Relying on the model with no product term, we can immediately evaluate the evidence for the Democracy and Distance Hypotheses by looking at the coefficients for Lower Democracy and log(Distance). We can see that both of these estimates are negative (as expected) and statistically significant.

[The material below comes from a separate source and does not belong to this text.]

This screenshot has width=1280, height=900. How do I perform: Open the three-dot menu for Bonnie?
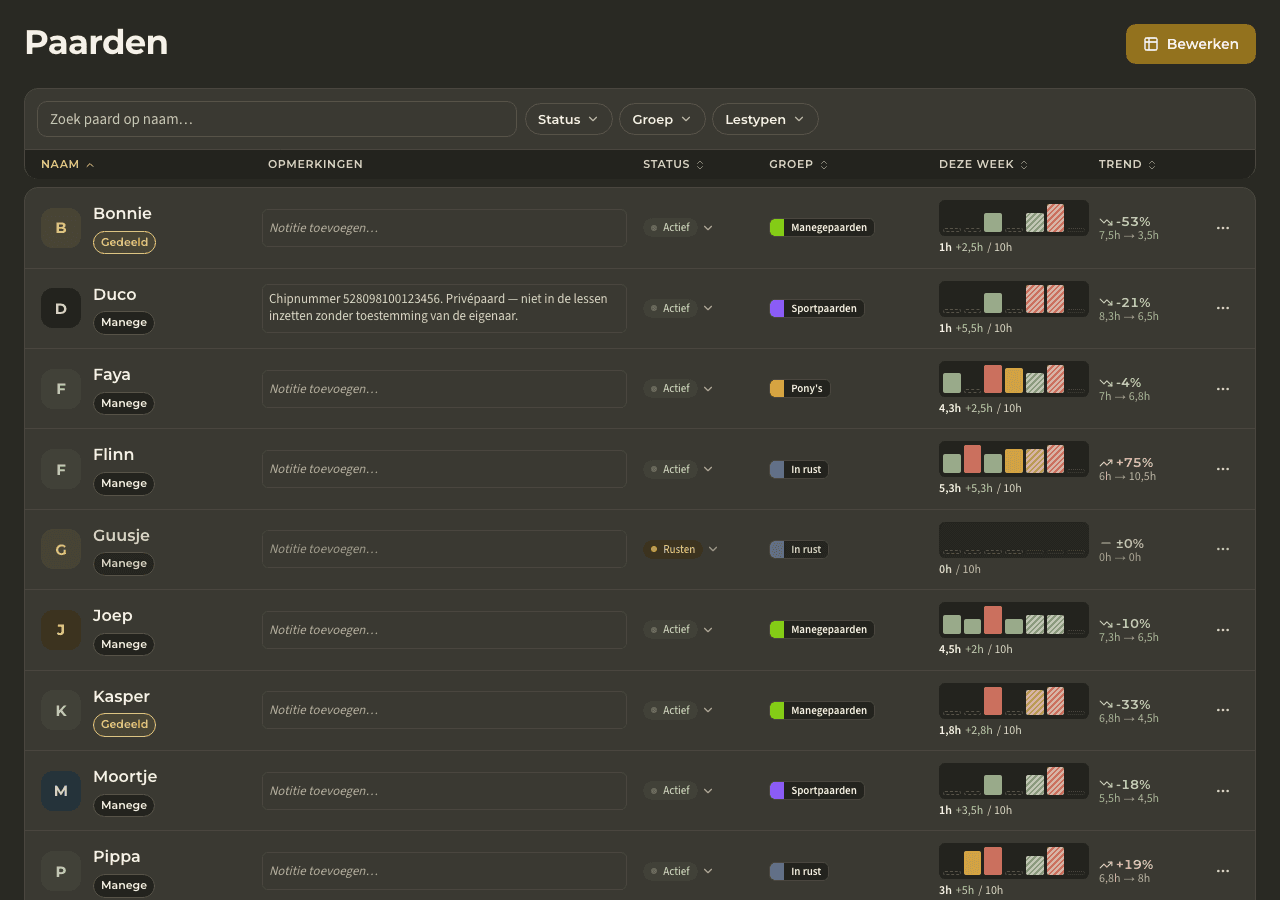[1222, 228]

Further, based on this model, we can already conclude that the negative effect of log(Distance) is smaller in more democratic dyads since (1) both coefficients are negative and (2) conflict is relatively rare (i.e., the probability of conflict falls well below 0.5).
\begin{table}[H]
\begin{center}
\begin{footnotesize}
\begin{tabular}{l c c }
\hline
& No Product Term & Product Term \\
\hline
Lower Democracy & $-0.091^{***}$ & $-0.121^{***}$ \\
& $(0.005)$ & $(0.025)$ \\
Log(Distance) & $-0.306^{***}$ & $-0.285^{***}$ \\
& $(0.026)$ & $(0.031)$ \\
Lower Democracy $\times$ Log(Distance) & & $0.004$ \\
& & $(0.004)$ \\
Allies & $-0.694^{***}$ & $-0.697^{***}$ \\
& $(0.063)$ & $(0.063)$ \\
Power Ratio & $-0.264^{***}$ & $-0.262^{***}$ \\
& $(0.019)$ & $(0.019)$ \\
Noncontiguity & $-0.980^{***}$ & $-0.982^{***}$ \\
& $(0.073)$ & $(0.073)$ \\
Only Minor Powers & $-0.467^{***}$ & $-0.475^{***}$ \\
& $(0.070)$ & $(0.071)$ \\
Constant & $-1.222^{***}$ & $-1.370^{***}$ \\
& $(0.202)$ & $(0.237)$ \\
\hline
AIC & 13,520 & 13,520 \\
BIC & 13,580 & 13,589 \\
Num. obs. & 39,996 & 39,996 \\
\hline
\multicolumn{3}{l}{\scriptsize{\textsuperscript{***}$p<0.001$,
\textsuperscript{**}$p<0.01$,
\textsuperscript{*}$p<0.05$}}
\end{tabular}
\end{footnotesize}
\caption{Logistic regression models of the probability of conflict in each dyad-year. The model in the left column excludes the product term, as suggested by \cite{BerryDeMerittEsarey2010}. The model in the right column includes a product term. Notice that although the product term is not statistically significant and the BIC for this model is higher (suggesting a worse fit), including this product term allows a more compelling test of the Interaction Hypothesis.}
\label{tab:coefficients}
\end{center}
\end{table}
\singlespace
\bibliographystyle{apsr_fs}
%\bibliography{/Users/rcrainey/Dropbox/Bibliography/bibliography.bib}
\bibliography{bibliography.bib}
\end{appendix}
\end{document}